3.肾盂肾盏较大结石取出后肾内出血;如用肾上腺素盐水冲洗后出血停止、冲洗液转清则证明出血量较少;如经上述处理肾内仍出血不止、且量较大,证明非黏膜损伤性出血,应考虑为血管损伤所致。
【治疗】
1.术中如发生肾血管损伤,无论是出血量多少,术者首先要保持头脑冷静,准确判断,分析是何种性质的出血(动脉性或静脉性),何部位的出血,切忌惊慌失措,更不能用血管钳盲目乱夹,以免造成更大的损害。
2.术中发现大出血可用大纱布或纱垫压迫数分钟后缓慢移去纱布,用吸引器吸净血液看准出血部位,准确、迅速地用无损伤血管钳钳夹出血点;如为副肾动脉出血,用无损伤血管钳夹持30s后观察血供区肾脏颜色,如无严重影响,可将其结扎,如观察其缺血范围较大(>2.5cm2)估计会影响肾功能的,应用8-0尼龙线行血管端端或端侧吻合术。
3.肾蒂血管大出血者,可先用手指捏住肾蒂控制出血,再用心耳钳钳夹暂时阻断血流,用5-0滑线吻合裂口。
4.如为肾段出血,肾实质出血可用1-0可吸收线间断缝扎止血,缝线可贯穿肾实质全层并最好用“U”形缝合。
5.术中发生肾盏内出血,可先用示指伸入盏内压迫止血,观察1~2min如仍有出血,可用14号气囊尿管置入肾盏内,将气囊内注入生理盐水5~10ml,压迫止血,气囊充水后将尿管用血管钳钳夹,待肾脏手术结束前去掉肾盏内气囊尿管,观察有无出血,若再出血,可用气囊尿管放置在出血肾盏内保留10~12d后拔除。
6.纠正失血性休克,输新鲜血浆、红细胞及代血浆均可。
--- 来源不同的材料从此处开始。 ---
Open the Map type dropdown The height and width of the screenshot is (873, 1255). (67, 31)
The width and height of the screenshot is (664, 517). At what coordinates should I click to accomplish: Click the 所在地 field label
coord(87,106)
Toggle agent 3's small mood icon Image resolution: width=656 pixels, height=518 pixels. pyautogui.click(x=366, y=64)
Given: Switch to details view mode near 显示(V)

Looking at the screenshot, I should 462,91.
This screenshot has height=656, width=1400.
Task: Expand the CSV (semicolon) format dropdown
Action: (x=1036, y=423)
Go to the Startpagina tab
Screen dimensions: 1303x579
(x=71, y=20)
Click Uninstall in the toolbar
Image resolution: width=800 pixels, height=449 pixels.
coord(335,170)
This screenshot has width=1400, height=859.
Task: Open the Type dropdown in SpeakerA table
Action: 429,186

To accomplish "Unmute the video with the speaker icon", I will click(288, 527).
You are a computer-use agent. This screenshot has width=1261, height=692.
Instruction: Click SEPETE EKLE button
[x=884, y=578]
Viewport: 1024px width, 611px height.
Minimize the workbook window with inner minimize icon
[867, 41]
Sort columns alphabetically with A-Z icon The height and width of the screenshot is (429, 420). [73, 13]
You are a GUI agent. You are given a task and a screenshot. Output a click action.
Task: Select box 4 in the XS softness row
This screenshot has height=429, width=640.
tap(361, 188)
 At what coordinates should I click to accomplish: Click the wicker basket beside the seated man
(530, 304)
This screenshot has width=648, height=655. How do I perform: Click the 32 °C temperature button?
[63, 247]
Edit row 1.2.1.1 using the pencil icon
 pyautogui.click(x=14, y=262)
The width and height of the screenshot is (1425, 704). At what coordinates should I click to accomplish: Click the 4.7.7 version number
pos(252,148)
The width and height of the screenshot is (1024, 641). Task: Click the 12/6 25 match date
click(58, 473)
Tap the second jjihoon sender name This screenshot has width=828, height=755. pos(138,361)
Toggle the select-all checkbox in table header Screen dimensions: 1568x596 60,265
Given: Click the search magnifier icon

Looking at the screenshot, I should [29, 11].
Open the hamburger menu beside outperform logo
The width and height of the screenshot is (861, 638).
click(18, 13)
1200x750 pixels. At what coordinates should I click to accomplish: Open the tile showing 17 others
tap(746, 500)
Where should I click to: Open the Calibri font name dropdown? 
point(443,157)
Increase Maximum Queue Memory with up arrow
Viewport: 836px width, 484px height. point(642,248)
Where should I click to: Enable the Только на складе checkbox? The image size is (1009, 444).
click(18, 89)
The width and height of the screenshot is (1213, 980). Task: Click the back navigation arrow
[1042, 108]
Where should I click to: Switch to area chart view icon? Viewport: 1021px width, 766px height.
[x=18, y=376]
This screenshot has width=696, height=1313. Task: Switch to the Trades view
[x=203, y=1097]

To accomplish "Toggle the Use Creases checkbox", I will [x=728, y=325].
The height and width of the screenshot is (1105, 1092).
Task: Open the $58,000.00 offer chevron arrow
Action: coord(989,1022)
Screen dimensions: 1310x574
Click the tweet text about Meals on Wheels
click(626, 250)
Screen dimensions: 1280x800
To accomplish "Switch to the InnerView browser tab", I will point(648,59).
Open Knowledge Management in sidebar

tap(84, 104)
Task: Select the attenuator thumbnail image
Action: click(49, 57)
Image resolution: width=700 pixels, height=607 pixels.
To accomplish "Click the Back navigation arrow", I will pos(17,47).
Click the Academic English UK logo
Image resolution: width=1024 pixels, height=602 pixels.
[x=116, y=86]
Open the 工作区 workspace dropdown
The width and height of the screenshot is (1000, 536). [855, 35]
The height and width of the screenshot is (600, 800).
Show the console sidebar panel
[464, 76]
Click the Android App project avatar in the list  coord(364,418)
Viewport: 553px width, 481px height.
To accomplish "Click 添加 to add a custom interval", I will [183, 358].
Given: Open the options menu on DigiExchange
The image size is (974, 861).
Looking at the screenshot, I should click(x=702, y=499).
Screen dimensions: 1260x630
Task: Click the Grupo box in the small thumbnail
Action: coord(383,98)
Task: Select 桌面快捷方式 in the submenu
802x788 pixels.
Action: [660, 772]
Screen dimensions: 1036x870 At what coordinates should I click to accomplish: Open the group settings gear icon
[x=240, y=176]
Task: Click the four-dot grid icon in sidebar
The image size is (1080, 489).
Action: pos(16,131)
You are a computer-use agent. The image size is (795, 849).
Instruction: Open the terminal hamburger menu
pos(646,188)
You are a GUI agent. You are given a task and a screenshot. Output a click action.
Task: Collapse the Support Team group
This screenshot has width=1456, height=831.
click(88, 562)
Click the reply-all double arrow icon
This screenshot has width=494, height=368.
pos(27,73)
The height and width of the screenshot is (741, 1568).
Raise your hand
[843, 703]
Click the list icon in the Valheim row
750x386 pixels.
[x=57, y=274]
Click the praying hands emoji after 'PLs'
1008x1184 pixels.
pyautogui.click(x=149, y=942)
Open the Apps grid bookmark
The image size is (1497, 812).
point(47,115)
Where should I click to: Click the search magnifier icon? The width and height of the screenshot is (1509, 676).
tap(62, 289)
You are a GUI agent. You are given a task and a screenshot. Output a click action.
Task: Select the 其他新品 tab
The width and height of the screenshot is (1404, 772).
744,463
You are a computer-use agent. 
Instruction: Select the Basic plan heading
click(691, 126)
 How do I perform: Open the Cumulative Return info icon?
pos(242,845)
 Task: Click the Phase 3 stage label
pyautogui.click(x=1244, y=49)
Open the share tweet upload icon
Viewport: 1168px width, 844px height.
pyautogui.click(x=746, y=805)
术后注意查水电解质、酸碱值,并注意血压变化,如发现异常应及时纠正。
7.嘱患者术后不能活动,尤其是翻身时更应慎重。
8.术后常规应用止血剂,如止血敏1.0g肌内注射,1次/6h。
【预防】
1.游离肾门时如组织水肿,质硬,须小心解剖,避免盲目钳夹、撕裂。
2.注意副肾血管存在,手术应避免损伤。
3.阻断肾血流时以10号橡皮导尿管为宜。
4.肾实质切开取石术时,注意切口的选择,应选在肾背相对无血管区进行,切口要整齐,缝合肾实质时最好选用2-0可吸收线(双线)、距切缘1.5~2cm做“U”形缝合、肾皮质用3-0肠线间断缝合,以防继发性出血。